"don't get dirty you are going to ruin your dress' while boys played in the mud: "that is not lady like" when doing something boys were known to do: watching movies where a man had to save a weak and fragile woman: growing up in the catholic church the girls were told that abstiance was their responsibility and the boys never really had the same message: in early middle school- high school ideas of men with many exual partners being manly but girls with the same were less valuable: women being given away by their fathers (women are property of men before and after marriage in this view)

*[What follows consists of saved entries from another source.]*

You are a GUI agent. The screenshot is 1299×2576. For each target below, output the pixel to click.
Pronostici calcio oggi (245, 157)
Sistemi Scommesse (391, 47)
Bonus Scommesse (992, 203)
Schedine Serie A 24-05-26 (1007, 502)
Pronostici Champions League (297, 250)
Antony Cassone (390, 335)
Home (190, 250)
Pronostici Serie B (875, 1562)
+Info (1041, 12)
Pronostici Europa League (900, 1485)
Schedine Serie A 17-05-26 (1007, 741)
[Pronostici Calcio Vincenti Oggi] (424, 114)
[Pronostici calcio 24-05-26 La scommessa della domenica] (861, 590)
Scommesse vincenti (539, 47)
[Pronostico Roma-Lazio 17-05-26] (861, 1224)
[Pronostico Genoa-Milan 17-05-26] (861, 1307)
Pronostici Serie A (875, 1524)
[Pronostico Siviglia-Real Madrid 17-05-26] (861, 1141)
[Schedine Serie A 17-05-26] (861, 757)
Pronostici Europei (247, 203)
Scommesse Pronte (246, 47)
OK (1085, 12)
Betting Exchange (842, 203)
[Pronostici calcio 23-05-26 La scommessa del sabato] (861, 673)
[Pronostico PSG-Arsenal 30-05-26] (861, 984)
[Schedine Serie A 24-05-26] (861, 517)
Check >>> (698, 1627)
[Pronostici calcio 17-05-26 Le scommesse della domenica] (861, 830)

it makes me sad that we push this so early and so often. we are obsessed with binaries and patriarchal systems are hidden in everyday life
In school, boys who chose home ec were mocked. I chose shop — not because I wanted to, but because I didn't want to be seen as feminine. I loved cooking and had no interest in woodworking. I gave up something I genuinely loved because of what it would mean about me.
It makes me sad that I was already doing image management at 13. I think about the children in my life and I want them to feel freer than I did.
My dad referred to anything emotional or gentle as 'soft.' He'd say 'don't be so sensitive' when I cried. Nobody said it directly, but the message was constant: having feelings — something I now associate with femininity — made you weak.
When I think about my kids receiving these same messages, I feel a kind of protective anger I didn't have for myself. I still catch myself using the same language my dad used, and I'm working on that.